By Jim Cox, Vertebrate Ecologist
The final big push to re-established an endangered woodpecker on Tall Timbers was completed this fall. A total of six Red-cockaded Woodpeckers was released on Tall Timbers in September and October in hopes of pushing the population up to around six nesting territories in 2010. The juvenile woodpeckers hatched on neighboring properties throughout the Red Hills, but chances of a juvenile woodpecker reaching Tall Timbers through natural dispersal are pretty low at this point, so translocation is the best method for building up our numbers. It’s much too early to tell whether this latest cohort will take to their new homes, but retention rates observed for previous translocation efforts have been high compared to other sites (ca. 55% overall). Four territorial pairs were known to exist on Tall Timbers prior to this latest influx of new birds.

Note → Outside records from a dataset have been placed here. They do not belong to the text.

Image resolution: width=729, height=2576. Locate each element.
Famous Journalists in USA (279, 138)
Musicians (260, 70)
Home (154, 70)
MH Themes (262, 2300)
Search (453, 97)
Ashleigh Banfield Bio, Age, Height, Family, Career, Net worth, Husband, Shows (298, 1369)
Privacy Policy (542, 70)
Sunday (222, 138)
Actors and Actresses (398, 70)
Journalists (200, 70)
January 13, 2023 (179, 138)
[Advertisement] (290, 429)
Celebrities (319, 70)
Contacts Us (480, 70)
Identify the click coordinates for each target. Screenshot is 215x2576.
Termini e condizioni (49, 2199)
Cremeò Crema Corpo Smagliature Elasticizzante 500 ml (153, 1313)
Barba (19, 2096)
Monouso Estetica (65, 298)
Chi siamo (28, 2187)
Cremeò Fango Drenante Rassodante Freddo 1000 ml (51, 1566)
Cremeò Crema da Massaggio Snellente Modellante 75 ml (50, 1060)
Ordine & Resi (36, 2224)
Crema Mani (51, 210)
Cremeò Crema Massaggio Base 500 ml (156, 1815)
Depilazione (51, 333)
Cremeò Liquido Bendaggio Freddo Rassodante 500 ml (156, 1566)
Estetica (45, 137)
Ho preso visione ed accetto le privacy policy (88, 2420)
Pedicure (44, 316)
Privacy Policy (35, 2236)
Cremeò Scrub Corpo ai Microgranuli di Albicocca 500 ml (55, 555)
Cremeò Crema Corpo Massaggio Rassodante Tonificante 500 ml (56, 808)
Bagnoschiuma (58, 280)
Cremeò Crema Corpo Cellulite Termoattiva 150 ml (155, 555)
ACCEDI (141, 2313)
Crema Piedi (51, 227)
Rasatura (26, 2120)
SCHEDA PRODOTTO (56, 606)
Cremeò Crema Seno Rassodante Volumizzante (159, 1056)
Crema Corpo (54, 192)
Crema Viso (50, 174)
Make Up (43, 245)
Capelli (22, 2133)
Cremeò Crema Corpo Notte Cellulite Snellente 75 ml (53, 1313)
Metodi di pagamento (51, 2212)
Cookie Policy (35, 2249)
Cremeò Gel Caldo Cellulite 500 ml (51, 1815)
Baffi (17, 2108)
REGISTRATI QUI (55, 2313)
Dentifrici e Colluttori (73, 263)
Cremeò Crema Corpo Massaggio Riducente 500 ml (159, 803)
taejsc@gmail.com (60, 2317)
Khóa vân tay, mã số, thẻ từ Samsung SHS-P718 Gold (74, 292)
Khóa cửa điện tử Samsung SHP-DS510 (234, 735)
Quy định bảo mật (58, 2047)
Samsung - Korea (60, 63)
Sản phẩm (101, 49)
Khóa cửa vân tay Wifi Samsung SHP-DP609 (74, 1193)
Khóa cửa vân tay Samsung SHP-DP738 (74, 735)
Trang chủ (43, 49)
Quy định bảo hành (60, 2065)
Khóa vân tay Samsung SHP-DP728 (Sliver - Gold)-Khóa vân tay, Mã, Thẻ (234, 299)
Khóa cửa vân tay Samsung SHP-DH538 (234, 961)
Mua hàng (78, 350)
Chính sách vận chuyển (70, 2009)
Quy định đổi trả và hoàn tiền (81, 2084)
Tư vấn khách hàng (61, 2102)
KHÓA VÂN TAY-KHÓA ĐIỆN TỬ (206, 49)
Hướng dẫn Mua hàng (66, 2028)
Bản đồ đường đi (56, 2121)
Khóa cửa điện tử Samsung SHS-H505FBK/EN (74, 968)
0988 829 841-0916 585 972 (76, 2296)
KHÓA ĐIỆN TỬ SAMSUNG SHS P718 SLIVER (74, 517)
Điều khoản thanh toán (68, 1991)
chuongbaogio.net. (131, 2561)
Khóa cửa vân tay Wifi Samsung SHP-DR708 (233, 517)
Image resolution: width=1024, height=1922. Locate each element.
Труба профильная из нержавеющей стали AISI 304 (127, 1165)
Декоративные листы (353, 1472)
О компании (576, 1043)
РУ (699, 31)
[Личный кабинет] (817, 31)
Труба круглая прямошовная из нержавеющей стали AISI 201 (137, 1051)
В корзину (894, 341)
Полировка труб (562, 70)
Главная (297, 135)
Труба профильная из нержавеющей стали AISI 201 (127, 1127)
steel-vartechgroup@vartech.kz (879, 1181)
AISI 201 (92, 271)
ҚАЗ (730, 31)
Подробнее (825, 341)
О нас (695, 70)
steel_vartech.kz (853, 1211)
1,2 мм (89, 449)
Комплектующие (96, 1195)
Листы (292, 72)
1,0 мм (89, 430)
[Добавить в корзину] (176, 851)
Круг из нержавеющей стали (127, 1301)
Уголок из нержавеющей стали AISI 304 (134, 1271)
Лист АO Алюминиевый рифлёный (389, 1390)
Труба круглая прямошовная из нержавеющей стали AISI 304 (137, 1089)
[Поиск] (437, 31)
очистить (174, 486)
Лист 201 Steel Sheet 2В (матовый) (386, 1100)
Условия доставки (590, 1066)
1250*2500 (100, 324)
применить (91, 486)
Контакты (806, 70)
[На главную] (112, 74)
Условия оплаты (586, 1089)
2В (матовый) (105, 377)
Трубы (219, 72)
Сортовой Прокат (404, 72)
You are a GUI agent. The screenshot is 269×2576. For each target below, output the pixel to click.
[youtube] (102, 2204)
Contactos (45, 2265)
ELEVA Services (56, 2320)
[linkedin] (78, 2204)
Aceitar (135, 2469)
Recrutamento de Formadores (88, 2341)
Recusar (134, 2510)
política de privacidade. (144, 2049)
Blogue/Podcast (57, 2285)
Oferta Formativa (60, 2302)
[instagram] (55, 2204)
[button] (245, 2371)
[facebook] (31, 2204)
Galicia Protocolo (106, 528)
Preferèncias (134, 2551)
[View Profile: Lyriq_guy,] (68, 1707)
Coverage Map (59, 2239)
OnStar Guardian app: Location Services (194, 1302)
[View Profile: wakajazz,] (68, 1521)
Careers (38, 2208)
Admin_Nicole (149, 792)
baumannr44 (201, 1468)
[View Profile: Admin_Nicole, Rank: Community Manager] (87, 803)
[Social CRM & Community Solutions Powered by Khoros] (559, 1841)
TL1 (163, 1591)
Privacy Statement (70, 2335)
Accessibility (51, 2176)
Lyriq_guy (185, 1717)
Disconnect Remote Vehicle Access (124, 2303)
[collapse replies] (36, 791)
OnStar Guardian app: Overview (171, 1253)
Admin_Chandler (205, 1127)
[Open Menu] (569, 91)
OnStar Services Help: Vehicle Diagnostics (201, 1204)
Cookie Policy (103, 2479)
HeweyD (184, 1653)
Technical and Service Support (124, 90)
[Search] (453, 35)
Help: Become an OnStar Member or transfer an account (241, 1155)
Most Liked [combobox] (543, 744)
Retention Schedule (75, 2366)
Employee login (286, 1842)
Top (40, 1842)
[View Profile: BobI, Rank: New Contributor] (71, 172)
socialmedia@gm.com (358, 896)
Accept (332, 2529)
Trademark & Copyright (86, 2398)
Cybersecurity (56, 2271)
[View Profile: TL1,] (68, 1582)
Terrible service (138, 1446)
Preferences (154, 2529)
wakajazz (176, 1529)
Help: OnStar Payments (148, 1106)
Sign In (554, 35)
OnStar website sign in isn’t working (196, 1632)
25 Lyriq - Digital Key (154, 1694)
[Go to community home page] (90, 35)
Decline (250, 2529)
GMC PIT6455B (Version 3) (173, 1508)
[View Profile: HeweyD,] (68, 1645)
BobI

Studies of color-banded shrikes on Tall Timbers also have unearthed some interesting new findings. The status of shrikes in our region has always been a bit uncertain. Some believe we receive migrants in winter, while others maintain our birds are resident throughout the year. Shrikes banded this past summer are primarily using the same areas used in summer, though many birds are focusing their winter hunting efforts on roads, mowed lanes, and other areas with low-stature vegetation. Interesting, a pair that successfully fledged four young earlier this year is now acting a bit like oil and vinegar. The two adults have maintained adjacent home ranges but show very little over-lap between areas being used. Although the pair was forced to tango in order to produce and care for young, winter seems to be a time of solitary hunting and inner reflection.
The final big news for the fall is implementation of new nuthatch research on Arcadia Plantation. To assess the effects of habitat quality on nuthatch breeding biology, we’re providing territories with supplemental food and bird houses and monitoring the effects such augmentation may have on the timing of nests, number of helpers retained in the territory, and other features. Many thanks to Mrs. E.V. Wade for granting us access to portions of the property to conduct this work.